Wystawieni przez ministra

Skarb Państwa wystawił pod koniec grudnia do przetargu 34,1 procent akcji PZZ z 49 proc., które posiada. Jakaś część z tego, co pozostanie (do 15 proc.) ma trafić w ręce pracowników PZZ i rolników. Ile dokładnie to będzie i kiedy to się stanie?

Z informacji Biura Prasowego Ministerstwa Skarbu Państwa wynika, że po zbyciu zaoferowanego właśnie przez resort pakietu akcji. A zainteresowani udziałami w PZZ mają czas na zgłaszanie ofert do 29 stycznia. Na wybór oferenta ministerstwo miałoby jeszcze dwa miesiące. Procedury dodatkowo się przeciagną, jeżeli oferenta trzeba będzie "prześwietlić” w Urzędzie Ochrony Konkurencji i Konsumentów..

- Szkoda, że ministerstwo skarbu nie sprzedawało akcji wtedy, gdy my, i związki, i zarząd firmy - o to prosiliśmy - mówi Franciszek Dawidziuk. - Czyli w 2004 roku. Firma była wtedy w bardzo dobrej sytuacji finansowej (patrz informacje obok - przyp. red.) i mogła zainwestować korzystając z funduszy unijnych. Pod warunkiem, że udziały Skarbu Państwa byłyby w niej mniejsze niż 25 procent. Nie były. Niestety minister Socha nie był wtedy zainteresowany naszą propozycją.

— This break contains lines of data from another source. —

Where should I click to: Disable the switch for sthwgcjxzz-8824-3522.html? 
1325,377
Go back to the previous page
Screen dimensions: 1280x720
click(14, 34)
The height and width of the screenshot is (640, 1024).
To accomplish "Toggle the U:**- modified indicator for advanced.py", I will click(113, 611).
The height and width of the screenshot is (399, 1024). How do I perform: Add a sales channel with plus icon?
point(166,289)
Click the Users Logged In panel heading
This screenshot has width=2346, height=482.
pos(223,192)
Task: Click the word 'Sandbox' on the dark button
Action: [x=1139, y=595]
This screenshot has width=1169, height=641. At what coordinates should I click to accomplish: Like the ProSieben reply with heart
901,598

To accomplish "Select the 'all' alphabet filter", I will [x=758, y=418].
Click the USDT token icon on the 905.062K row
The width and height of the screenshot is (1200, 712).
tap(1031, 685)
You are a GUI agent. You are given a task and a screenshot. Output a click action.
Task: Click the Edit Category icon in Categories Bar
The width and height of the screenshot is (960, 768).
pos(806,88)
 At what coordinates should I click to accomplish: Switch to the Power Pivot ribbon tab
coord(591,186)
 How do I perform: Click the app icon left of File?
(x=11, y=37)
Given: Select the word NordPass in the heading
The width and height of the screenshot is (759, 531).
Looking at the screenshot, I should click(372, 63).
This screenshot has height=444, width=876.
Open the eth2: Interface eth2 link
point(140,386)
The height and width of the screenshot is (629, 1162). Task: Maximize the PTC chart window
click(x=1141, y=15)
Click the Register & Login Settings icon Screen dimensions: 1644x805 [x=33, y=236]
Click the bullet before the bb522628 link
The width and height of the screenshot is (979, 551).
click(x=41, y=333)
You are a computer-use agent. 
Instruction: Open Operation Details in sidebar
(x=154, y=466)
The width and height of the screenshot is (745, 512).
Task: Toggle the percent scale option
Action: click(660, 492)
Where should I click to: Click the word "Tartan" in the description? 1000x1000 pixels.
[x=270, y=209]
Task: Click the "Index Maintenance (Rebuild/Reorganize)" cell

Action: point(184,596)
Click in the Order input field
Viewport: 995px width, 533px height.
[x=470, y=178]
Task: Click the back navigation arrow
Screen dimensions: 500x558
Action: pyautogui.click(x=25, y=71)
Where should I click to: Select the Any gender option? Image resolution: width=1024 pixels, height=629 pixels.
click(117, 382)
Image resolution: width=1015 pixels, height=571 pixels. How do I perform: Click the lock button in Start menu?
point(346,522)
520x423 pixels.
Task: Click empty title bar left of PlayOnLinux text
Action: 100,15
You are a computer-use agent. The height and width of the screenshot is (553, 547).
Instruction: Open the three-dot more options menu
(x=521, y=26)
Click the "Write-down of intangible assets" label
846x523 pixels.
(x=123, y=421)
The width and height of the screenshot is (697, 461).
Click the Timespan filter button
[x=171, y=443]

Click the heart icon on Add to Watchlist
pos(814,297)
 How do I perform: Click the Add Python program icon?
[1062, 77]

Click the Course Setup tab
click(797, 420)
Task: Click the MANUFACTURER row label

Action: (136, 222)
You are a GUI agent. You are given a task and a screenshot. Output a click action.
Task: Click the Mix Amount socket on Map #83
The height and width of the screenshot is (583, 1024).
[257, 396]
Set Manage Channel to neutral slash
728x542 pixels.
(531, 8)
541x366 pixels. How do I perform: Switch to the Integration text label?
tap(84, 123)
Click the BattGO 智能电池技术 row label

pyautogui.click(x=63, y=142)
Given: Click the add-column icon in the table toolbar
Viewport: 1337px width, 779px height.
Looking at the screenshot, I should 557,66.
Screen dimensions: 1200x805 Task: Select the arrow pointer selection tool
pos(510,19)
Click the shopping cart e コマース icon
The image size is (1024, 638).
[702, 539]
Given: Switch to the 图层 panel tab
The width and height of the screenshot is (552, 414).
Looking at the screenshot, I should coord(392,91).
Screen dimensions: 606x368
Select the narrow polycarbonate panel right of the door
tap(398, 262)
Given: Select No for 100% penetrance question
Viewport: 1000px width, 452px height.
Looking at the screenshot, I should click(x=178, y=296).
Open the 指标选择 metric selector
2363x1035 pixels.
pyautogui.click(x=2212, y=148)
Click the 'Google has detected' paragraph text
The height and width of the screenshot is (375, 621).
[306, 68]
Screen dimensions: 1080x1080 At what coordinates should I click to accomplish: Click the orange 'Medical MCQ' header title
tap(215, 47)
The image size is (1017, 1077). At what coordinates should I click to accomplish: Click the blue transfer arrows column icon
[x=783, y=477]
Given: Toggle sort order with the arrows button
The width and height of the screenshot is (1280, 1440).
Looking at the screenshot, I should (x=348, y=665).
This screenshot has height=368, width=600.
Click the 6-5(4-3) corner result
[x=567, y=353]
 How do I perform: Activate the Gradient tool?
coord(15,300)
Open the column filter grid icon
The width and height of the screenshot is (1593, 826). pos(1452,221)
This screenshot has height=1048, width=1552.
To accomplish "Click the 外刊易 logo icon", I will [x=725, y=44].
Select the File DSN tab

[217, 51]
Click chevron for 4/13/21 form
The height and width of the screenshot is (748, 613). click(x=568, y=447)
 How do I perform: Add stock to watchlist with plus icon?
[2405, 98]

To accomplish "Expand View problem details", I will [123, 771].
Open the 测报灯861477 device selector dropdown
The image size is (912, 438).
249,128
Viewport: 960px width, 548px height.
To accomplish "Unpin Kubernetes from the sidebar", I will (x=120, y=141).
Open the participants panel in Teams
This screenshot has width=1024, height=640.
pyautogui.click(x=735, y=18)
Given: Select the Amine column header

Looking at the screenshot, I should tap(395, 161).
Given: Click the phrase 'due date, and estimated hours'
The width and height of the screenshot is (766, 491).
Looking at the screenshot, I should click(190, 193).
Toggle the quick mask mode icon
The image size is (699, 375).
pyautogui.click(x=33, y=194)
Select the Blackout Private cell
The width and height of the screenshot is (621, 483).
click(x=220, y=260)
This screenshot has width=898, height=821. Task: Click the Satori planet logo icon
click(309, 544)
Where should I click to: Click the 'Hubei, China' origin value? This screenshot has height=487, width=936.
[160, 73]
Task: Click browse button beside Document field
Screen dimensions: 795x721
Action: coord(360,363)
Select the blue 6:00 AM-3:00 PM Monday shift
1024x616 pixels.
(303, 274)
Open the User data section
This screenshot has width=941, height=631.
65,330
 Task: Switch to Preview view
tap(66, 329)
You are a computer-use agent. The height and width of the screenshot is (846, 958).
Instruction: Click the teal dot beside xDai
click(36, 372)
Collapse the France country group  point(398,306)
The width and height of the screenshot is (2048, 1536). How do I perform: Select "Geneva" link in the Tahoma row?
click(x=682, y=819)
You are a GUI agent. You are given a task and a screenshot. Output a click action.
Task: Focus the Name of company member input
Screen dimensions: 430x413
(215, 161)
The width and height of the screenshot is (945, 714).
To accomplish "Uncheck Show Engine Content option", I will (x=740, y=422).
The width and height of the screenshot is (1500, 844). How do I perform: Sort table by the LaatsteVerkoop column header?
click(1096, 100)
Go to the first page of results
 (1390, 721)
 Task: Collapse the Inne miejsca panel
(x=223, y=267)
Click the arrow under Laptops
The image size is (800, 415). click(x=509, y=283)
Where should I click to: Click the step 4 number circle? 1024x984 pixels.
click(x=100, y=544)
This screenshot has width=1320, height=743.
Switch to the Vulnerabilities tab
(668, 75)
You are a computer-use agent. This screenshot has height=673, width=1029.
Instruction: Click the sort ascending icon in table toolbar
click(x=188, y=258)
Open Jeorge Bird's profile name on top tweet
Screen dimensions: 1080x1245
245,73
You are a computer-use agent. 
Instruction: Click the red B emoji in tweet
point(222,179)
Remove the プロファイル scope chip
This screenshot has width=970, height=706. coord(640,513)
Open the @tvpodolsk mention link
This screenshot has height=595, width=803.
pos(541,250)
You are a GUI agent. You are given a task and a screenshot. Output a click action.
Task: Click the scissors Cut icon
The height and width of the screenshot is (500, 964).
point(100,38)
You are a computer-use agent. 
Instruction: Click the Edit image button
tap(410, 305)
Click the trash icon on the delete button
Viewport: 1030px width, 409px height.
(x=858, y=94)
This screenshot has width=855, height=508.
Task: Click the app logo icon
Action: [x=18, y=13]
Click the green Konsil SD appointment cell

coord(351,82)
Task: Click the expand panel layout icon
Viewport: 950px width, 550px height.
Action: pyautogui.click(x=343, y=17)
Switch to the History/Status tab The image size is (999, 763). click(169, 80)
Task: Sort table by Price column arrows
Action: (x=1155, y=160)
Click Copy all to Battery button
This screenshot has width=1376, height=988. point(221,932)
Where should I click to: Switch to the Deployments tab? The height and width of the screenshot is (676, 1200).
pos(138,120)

- A przypuszczam - dodaje szef związku - że wtedy zainteresowanie akcjami byłoby dużo większe. I te dla pracowników też miałyby większą szanse na wzrost wartości niż obecnie.

Bryndza na rynku zbóż

Henryk Łada, prezes PZZ, potwierdza opinię, że na rynku zbóż jest dziś fatalnie.

- Wystarczy posłuchać najnowszych komunikatów GUS - mówi prezes. - Stwierdzają one, że zbiory zbóż były w tym roku prawie o 1/5 niższe niż w 2005 roku.

Na Polskim Portalu Rolnym roi się od informacji, że nikt nie wie, jaka będzie cena zboża w nowym roku. Z jednej strony zapasy, jakie rolnicy mają jeszcze w swoich magazynach są duże. Z drugiej - zdobycie ziarna o dobrych parametrach już teraz graniczy z cudem. Krajowe magazyny interwencyjne są już puste.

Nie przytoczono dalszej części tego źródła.